Agronegócios
Ampliar seguro rural evitaria dívidas no agro, diz economista
| SBT NEWS
Senado analisa projeto que libera recursos do Fundo do Pré-Sal para renegociar dívidas de produtores afetados por eventos climáticos
O Senado Federal deve votar nesta quarta-feira (10) o Projeto de Lei que autoriza o uso de recursos do Fundo Social do Pré-Sal para financiar dívidas de produtores rurais que sofreram perdas causadas por calamidades climáticas . A proposta enfrenta resistência do Governo Federal , que considera que o fundo deve continuar priorizando áreas como educação, saúde e habitação social .
O texto, aprovado na Comissão de Assuntos Econômicos (CAE) no fim de maio, também prevê a utilização de recursos dos fundos constitucionais do Norte (FNO), Nordeste (FNE) e Centro-Oeste (FCO). O governo tentou negociar alterações na proposta, mas ainda mantém divergências com o relatório apresentado pelo senador Renan Calheiros (MDB-AL).
Para o economista e especialista em agronegócio Miguel Daoud , a votação não encerra a disputa entre governo e Congresso sobre o socorro ao setor. "Provavelmente o Senado deve aprovar essa utilização. Essa aprovação vai para a Câmara dos Deputados, porque houve modificações. E aí o governo imagina entrar com uma Medida Provisória financiando e estabelecendo condições objetivas para os prejuízos que levaram à inadimplência dos produtores rurais. É um novo embate sem solução rápida."
Segundo Daoud, o principal risco é que os produtores continuem sem acesso efetivo aos recursos prometidos . "Pegamos o caso do Rio Grande do Sul: como é que eles vão comprovar se perderam tudo? Você teria que comprovar perdas passadas, perdas atuais, num período pré-determinado de 30%. Isso é impossível. Então o governo oferece um recurso, mas na realidade ele não vai ser factível, porque vai ser muito difícil ter acesso a esses recursos pelas condições que o governo quer propor."

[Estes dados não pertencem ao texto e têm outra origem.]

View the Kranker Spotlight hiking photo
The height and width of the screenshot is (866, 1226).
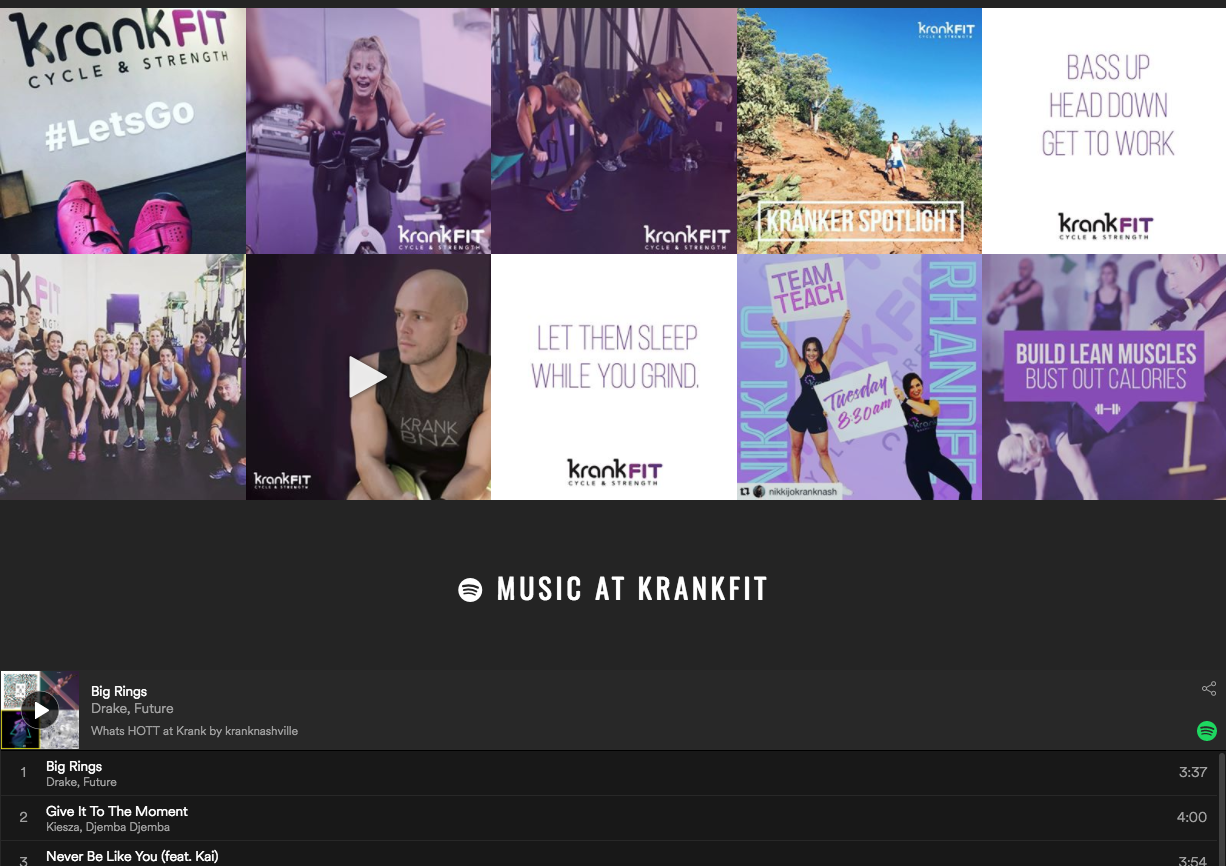(x=859, y=131)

O especialista também descreve um cenário de deterioração financeira no campo . "A situação do campo é muito ruim nesse momento. O produtor rural está com as margens totalmente apertadas. A questão do financiamento, aqueles que têm terras arrendadas já não estão conseguindo mais. O mercado internacional está sofrendo um enxugamento muito forte de recursos destinados ao agronegócio e a inadimplência vem aumentando muito."
Daoud criticou ainda a redução dos recursos destinados ao seguro rural e defendeu uma mudança de foco na política agrícola . "Se nós tivéssemos um seguro rural adequado a cobrir esses eventos climáticos, hoje não estaríamos tratando da consequência da falta de você ter um seguro. O mundo todo subsidia. Nos Estados Unidos, 90% da área plantada tem seguro e o governo ajuda a pagar. Aqui, tivemos a maior área coberta em 2021, com 13%. Hoje estamos com 3,5% e ainda o governo corta a verba."
Na avaliação do economista, investir em proteção contra perdas climáticas seria mais eficiente do que renegociar dívidas após os prejuízos já terem ocorrido . "Se essa renegociação de dívida vai gerar 17 bilhões de reais, segundo o governo, por que não gastar 4 bilhões com o seguro? Você então não teria esses prejuízos de eventos climáticos. E agora, com esse forte El Niño, seguramente nós vamos ter mais prejuízos."
Ao analisar o cenário político e econômico, Daoud afirmou que a polarização dificulta a construção de soluções estruturais para o país . "Falta a organização do raciocínio em torno de uma ação que possa realmente não resolver as consequências de fatos que foram gerados por omissão. A gente vê um embate entre Executivo e Legislativo que é lamentável, porque quem paga essa conta é o povo brasileiro. Infelizmente, falta um pouco de organização das ideias objetivas que caminhem ao encontro da necessidade do país."